The minimum Wiener connector problem is defined as follows. Given an undirected and unweighted graph with vertex set $V$ and edge set $E$ and a set of query vertices $Q\subseteq V$, find a connector $H\subseteq V$ of minimum Wiener index. More formally, the problem is to compute
 $\operatorname*{arg\,min}_H W(H\cup Q)$,
that is, find a connector $H$ that minimizes the sum of shortest paths in $H$.

==Relationship to Steiner tree==

The optimal solutions to the Steiner tree problem and the minimum Wiener connector can differ. Define the set of query vertices Q by Q = {v_{1}, ..., v_{10}}. The unique optimal solution to the Steiner tree problem is Q itself, which has Wiener index 165, whereas the optimal solution for the minimum Wiener connector problem is Q ∪ {r_{1}, r_{2}}, which has Wiener index 142.

The minimum Wiener connector problem is related to the Steiner tree problem. In the former, the objective function in the minimization is the Wiener index of the connector, whereas in the latter, the objective function is the sum of the weights of the edges in the connector. The optimum solutions to these problems may differ, given the same graph and set of query vertices. In fact, a solution for the Steiner tree problem may be arbitrarily bad for the minimum Wiener connector problem; the graph on the right provides an example.
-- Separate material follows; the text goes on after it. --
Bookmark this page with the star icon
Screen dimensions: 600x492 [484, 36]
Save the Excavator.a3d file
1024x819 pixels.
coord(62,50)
== Computational complexity ==

===Hardness===
The problem is NP-hard, and does not admit a polynomial-time approximation scheme unless P = NP. This can be proven using the inapproximability of vertex cover in bounded degree graphs. Although there is no polynomial-time approximation scheme, there is a polynomial-time constant-factor approximation—an algorithm that finds a connector whose Wiener index is within a constant multiplicative factor of the Wiener index of the optimum connector. In terms of complexity classes, the minimum Wiener connector problem is in APX but is not in PTAS unless P = NP.

=== Exact algorithms ===
An exhaustive search over all possible subsets of vertices to find the one that induces the connector of minimum Wiener index yields an algorithm that finds the optimum solution in $2^{O(n)}$ time (that is, exponential time) on graphs with n vertices. In the special case that there are exactly two query vertices, the optimum solution is the shortest path joining the two vertices, so the problem can be solved in polynomial time by computing the shortest path. In fact, for any fixed constant number of query vertices, an optimum solution can be found in polynomial time.

=== Approximation algorithms ===
There is a constant-factor approximation algorithm for the minimum Wiener connector problem that runs in time $O(q (m \log n + n \log^2 n))$ on a graph with n vertices, m edges, and q query vertices, roughly the same time it takes to compute shortest-path distances from the query vertices to every other vertex in the graph. The central approach of this algorithm is to reduce the problem to the vertex-weighted Steiner tree problem, which admits a constant-factor approximation in particular instances related to the minimum Wiener connector problem.

==Behavior==

The minimum Wiener connector behaves like betweenness centrality.

When the query vertices belong to the same community, the non-query vertices that form the minimum Wiener connector tend to belong to the same community and have high centrality within the community. Such vertices are likely to be influential vertices playing leadership roles in the community. In a social network, these influential vertices might be good users for spreading information or to target in a viral marketing campaign.

When the query vertices belong to different communities, the non-query vertices that form the minimum Wiener connector contain vertices adjacent to edges that bridge the different communities. These vertices span a structural hole in the graph and are important.

==Applications==
The minimum Wiener connector is useful in applications in which one wishes to learn about the relationship between a set of vertices in a graph. For example,
- in biology, it provides insight into how a set of proteins in a protein–protein interaction network are related,
- in social networks (like Twitter), it demonstrates the communities to which a set of users belong and how these communities are related,
- in computer networks, it may be useful in identifying an efficient way to route a multicast message to a set of destinations.